There is an announced $25K guarantee freezeout tournament for Saturday, 16 December, at Portland Meadows.
Only a Day Away
- The Main Event of the WPT Five Diamond at Bellagio started yesterday (the last-minute Day 2 Turbo satellite is probably over by the time you see this). There are still a couple of events remaining, including a $5,200 buyin tomorrow, a $25K buyin High Roller on Friday with another on Saturday, and a Turbo $1,100 tournament on Sunday.
- HPT St. Charles’ $2,500 entry HPT Championship Open starts Friday, with flights through Sunday and three total days of play.
- The WSOP Circuit Bicycle Casino has a $240 buyin Big O (pot limit) tournament today iof you can get there by 2pm. The Main Event ($1,675 entry) has flights Saturday and Sunday. There are also two Survivor tournaments this weekend: Sunday’s $390 game pays $3,250 to the top 10% and Monday’s is $565 for a $5,000 payout. $3,250 is—oddly enough—the buyin for Monday’s High Roller, a Circuit Ring event.
- Monday was the beginning of the Venetian December Extravaganza. The $3,500 Card Player Poker Tour $500K GTD starts Friday.

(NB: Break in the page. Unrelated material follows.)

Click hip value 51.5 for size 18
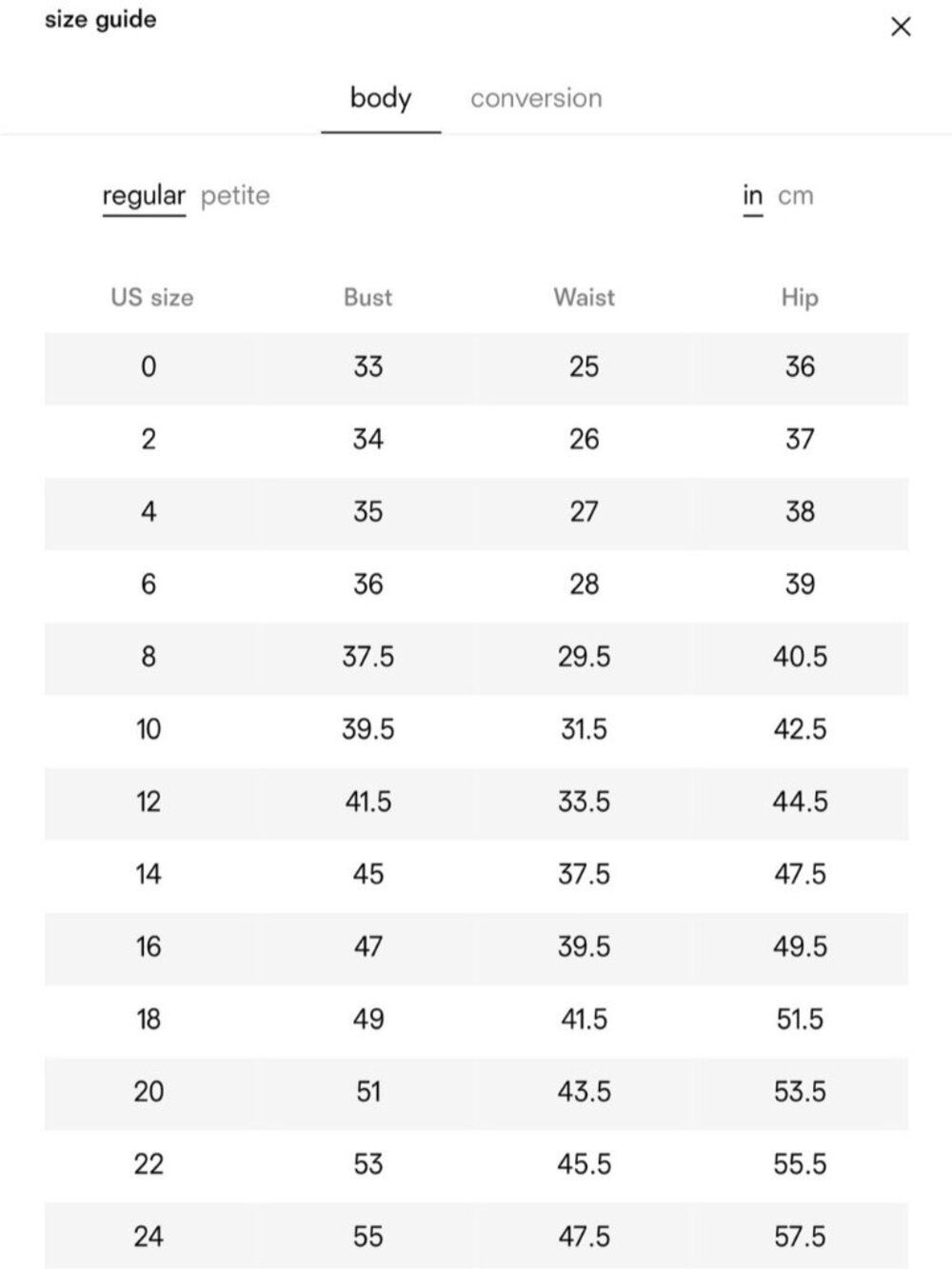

- There are satellites every Wednesday through December at 1pm for the Tulalip Poker Pow Wow coming up just after the first of the year. No info yet on the price or the package you win. Tulalip also has a $10K Added $230 entry tournament coming up on Sunday, 17 December at 11am.
- The Medford Poker Room Holiday Tournament is Saturday at noon.
- The Muckleshoot Tournament of Champions is 17 December at noon. It’s a $400 buyin if you haven’t already qualified (and if there are seats left in the 250-player limit).
After that, there’s not much through the holidays except the Venetian New Year’s Extravaganza on 21 December.